Aber plötzlich hielt Ralf inne. Was würden die Leute denken, denen er auf dem Flur begegnete? Was sollte er der Frau im grünen Kleid sagen, wenn sie plötzlich, ganz zufällig auf dem Flur vor ihm stand? Ein unnötiges Getratsche konnte er sich im Moment nicht leisten! Halb totlachen würden sich die Damen und Herren im dritten Stock über den liebestrunkenen Rössler. Schnell zog er seine Hand zurück. Er konnte es nicht. Er hatte nicht den Mut und er fühlte seinen Pulsschlag bis zum Hals. Der Zeigefinger zitterte, als er auf den Knopf für das Erdgeschoss drückte. Mit geschlossenen Augen fuhr er hinunter. Jede kleinste Ahnung ihres Duftes nahm er in sich auf und irgendwo, ganz hinten in seinem Kopf, tobte ein kleines Männchen und ärgerte sich über seine Mutlosigkeit.
Es war der dezente Klingelton des Aufzugs, der ihn unsanft aus seinen Gedanken riss und ihn wieder ins Jetzt katapultierte.
Aufrecht schritt er mit seinem Aktenkoffer unterm Arm durch die Eingangshalle und spürte, wie sich ein Empfinden in ihm ausbreitete. Aber so recht konnte dieses Empfinden noch nicht begreifen. Ralf Rössler ging am Pförtner vorbei, der gerade dabei war, einem Besucher den Weg zu irgendjemandem in der Firma aufzuzeigen.
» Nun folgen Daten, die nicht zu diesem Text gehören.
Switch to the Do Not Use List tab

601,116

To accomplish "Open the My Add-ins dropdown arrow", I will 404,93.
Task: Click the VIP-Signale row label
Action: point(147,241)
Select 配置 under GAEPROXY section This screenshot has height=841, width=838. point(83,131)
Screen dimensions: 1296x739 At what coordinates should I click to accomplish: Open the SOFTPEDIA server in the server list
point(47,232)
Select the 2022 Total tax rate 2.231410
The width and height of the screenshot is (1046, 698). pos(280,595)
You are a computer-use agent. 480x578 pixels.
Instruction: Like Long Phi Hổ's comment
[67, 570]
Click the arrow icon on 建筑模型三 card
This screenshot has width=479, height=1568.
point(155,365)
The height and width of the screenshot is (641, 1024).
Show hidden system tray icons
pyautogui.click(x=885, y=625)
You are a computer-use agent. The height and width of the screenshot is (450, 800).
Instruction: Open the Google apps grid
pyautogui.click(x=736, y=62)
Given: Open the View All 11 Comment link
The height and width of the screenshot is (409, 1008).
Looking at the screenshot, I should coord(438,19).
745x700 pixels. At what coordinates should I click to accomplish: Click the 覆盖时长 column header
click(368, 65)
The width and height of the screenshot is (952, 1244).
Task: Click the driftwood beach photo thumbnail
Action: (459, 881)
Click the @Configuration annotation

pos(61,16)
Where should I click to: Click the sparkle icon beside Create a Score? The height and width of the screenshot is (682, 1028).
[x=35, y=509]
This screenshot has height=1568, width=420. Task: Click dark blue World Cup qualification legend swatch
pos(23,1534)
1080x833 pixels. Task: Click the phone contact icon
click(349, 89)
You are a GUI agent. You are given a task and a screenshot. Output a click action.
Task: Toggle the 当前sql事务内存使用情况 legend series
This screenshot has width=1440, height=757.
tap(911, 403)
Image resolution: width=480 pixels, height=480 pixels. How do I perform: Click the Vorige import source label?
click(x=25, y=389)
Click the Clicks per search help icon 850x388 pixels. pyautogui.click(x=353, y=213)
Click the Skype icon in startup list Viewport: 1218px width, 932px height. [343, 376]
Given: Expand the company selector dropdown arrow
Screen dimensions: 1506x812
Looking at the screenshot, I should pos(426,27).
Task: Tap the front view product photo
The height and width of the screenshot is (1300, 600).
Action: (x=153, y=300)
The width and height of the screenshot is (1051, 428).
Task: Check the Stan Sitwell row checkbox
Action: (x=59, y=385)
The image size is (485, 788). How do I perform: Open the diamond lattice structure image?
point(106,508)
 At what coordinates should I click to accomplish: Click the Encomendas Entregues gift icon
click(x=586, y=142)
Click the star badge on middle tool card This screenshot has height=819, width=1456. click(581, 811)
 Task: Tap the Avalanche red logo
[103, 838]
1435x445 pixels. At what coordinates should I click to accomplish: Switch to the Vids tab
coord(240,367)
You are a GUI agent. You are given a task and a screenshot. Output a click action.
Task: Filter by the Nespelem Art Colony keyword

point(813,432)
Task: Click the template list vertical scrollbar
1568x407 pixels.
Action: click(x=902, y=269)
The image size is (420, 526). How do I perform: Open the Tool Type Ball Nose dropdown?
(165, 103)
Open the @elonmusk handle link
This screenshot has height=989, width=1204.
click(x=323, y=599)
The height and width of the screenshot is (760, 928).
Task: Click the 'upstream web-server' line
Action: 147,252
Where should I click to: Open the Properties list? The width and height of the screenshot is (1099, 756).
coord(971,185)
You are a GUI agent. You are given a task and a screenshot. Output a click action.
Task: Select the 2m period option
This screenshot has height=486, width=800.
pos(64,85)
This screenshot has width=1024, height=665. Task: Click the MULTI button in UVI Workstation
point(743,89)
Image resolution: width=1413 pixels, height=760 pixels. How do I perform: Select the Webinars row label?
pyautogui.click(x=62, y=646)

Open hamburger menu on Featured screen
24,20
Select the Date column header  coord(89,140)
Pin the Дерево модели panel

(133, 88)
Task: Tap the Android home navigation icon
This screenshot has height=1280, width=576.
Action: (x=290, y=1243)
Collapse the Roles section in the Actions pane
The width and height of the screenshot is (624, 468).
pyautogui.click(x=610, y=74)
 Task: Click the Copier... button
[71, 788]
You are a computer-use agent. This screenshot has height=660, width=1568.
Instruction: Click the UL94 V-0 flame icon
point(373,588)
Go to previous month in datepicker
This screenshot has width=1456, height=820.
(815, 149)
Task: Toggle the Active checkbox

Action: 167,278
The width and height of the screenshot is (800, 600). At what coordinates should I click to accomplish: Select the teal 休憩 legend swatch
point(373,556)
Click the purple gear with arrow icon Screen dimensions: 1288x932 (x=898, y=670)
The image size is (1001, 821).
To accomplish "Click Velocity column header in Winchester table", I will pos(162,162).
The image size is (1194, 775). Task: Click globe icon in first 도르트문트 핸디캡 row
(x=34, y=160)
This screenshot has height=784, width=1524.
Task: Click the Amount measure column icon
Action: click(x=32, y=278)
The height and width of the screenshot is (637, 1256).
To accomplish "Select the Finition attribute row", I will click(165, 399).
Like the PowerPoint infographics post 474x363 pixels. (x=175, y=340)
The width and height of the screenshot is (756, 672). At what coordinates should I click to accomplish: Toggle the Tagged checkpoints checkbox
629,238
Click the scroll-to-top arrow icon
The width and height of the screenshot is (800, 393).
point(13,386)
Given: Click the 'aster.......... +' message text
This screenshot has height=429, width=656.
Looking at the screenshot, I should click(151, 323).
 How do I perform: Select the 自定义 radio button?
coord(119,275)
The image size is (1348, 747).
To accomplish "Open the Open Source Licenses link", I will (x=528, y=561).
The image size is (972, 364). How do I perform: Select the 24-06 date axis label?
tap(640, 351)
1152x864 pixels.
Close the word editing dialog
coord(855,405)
Obwohl Ralf Rössler viel in der Welt unterwegs war, wusste man im Unternehmen, dass er der Vertriebsmanager war. Aber so richtig kannte ihn niemand.
So wäre es doch auch in einer Partnerschaft, überlegte er. Seine Arbeit war auch für eine Partnerschaft nicht besonders förderlich. Das Beste wäre - ach, es wäre ein Traum -, wenn er mit der Frau, die er liebte, gemeinsam seinen Beruf ausüben könnte. Aber welche Frau wollte schon wochenlang unterwegs sein und von einem Hotelzimmer zum nächsten ziehen und bis spät in die Nacht mit ihrem Mann arbeiten? Ein Traum, sonst nichts. Unvorstellbar.
Rössler verließ die Firmenzentrale und fuhr mit der U-Bahn nach Schwabing, bummelte durch die Leopoldstraße auf der Suche nach einem Café. Er hatte noch gute drei Stunden Zeit, bis er sich auf den Weg zum Flughafen machen musste.